Bonneville : sillonner les rues la nuit en quête de secours à offrir

Outre la générosité et le beau geste de répondre à des besoins immédiats, les maraudes sont avant tout des tournées de rencontres.

Les sans-abri sont pour une grande part invisibles et très souvent ils ne sollicitent rien. La mission des maraudeurs, à Bonneville comme ailleurs, est de les repérer, de recréer du lien et de favoriser une orientation d’accueil, d’accompagnement ou de soin.

Une maraude, ça s’organise

Il est 17 heures. Comme chaque vendredi jusqu’à 21h, après un appel au 115 pour recueillir les signalements d’urgence, c’est l’heure du départ pour André Inthasane responsable maraude et son équipe.

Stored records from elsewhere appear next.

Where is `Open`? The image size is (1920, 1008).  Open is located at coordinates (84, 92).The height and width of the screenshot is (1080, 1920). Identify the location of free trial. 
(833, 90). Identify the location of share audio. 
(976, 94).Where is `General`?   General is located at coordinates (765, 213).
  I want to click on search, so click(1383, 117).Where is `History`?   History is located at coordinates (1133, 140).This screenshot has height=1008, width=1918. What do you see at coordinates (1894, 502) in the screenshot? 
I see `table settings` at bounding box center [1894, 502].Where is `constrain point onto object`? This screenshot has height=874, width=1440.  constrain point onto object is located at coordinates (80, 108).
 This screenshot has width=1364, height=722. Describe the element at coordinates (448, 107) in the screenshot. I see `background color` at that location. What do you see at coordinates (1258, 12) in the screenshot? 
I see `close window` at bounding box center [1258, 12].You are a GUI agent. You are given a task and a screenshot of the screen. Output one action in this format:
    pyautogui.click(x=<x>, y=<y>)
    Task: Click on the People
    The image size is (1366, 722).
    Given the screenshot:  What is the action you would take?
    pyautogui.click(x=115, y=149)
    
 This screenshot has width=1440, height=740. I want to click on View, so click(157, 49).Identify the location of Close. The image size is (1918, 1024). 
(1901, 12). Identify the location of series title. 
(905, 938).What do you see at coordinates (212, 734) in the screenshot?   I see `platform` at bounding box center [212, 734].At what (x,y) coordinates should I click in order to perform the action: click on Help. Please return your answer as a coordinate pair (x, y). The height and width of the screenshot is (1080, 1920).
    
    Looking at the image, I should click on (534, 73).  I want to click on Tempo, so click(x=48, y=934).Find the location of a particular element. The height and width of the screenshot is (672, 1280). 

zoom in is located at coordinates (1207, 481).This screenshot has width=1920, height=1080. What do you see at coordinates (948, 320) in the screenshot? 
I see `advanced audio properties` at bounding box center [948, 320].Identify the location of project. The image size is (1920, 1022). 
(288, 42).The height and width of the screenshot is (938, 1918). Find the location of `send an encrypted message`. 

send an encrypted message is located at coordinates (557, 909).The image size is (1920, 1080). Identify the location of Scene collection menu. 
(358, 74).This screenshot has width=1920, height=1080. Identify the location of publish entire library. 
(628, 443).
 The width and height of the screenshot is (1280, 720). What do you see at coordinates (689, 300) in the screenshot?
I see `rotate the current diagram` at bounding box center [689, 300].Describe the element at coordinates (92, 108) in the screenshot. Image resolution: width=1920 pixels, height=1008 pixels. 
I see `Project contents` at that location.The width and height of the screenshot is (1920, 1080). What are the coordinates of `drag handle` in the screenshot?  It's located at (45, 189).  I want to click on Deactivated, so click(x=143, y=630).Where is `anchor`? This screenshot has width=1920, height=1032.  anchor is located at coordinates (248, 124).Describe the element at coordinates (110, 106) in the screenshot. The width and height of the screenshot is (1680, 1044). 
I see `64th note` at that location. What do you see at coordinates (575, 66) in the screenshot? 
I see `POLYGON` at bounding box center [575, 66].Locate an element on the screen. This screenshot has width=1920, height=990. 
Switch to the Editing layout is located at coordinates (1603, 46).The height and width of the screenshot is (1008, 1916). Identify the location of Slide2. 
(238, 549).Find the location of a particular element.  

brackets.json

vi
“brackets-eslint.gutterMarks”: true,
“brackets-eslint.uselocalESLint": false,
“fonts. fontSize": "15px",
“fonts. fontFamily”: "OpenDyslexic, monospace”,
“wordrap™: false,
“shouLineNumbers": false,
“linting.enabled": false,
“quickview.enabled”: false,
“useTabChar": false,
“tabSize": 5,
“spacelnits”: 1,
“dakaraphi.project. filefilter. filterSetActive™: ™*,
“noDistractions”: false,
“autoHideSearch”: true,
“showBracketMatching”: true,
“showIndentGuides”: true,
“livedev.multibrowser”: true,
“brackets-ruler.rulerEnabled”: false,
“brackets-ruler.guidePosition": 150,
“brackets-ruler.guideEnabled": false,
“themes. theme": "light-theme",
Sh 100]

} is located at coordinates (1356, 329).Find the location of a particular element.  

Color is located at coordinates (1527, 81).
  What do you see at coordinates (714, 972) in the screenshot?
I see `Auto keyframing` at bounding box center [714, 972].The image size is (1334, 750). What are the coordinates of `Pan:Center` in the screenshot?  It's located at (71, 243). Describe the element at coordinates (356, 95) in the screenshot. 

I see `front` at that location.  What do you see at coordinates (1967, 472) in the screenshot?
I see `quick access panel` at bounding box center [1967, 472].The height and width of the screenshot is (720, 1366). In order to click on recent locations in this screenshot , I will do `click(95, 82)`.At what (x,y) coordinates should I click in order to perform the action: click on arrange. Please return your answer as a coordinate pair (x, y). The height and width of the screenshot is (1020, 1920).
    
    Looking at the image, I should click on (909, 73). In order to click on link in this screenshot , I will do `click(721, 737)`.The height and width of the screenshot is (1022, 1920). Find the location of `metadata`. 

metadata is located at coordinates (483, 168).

À bord du camion de l’association chargé de ravitaillement, direction la gare pour faire le point avec Léonard Zimmer de l’unité mobile d’intervention sociale (UMIS). Que s’est-il passé à l’accueil de jour des bartavelles, quelles sont les situations préoccupantes ? Autant d’informations importantes à transmettre avant le départ.

Une mission au cas par cas

« Nous ne savons jamais combien de personnes nous allons croiser sur notre chemin, nous dit l’équipe. Mais l’important est de se rendre visible, montrer que nous sommes là. Au fil de la tournée entre la gare de Bonneville, les parkings de lidl, carrefour et super U de Marignier, quelques personnes se présentent spontanément. Le temps d’un café partagé, et surtout des inquiétudes, on écoute, on évalue la situation et on aiguille au mieux au cas par cas. On prend aussi des nouvelles d’un SDF que l’on n’a pas vu depuis un moment ».

20h15, arrivée au centre de Cluses. « La nuit est tombée, il fait froid et il est peu probable de faire des rencontres, lance l’équipe. Ils sont déjà à l’abri et là, pas question de déranger. C’est rare que les gens soient violents envers nous, mais nous ne prenons aucun risque. Pas d’ingérence. »

«Les locaux nous soutiennent»

Les locaux mais aussi les commerçants sont des aides précieuses. « Ils nous soutiennent pour améliorer le quotidien des sans-abri nous confie l’équipe. Chaque vendredi, petite halte à la boulangerie de la gare qui nous donne le pain. La pizzeria de la gare, donne des bons pour que les personnes puissent manger un plat chaud, ce qui est loin d’être facile dans la rue. Au centre-ville, ONEM propose à sa fermeture, tous les produits frais invendus. Beaucoup de petits gestes qui comptent. »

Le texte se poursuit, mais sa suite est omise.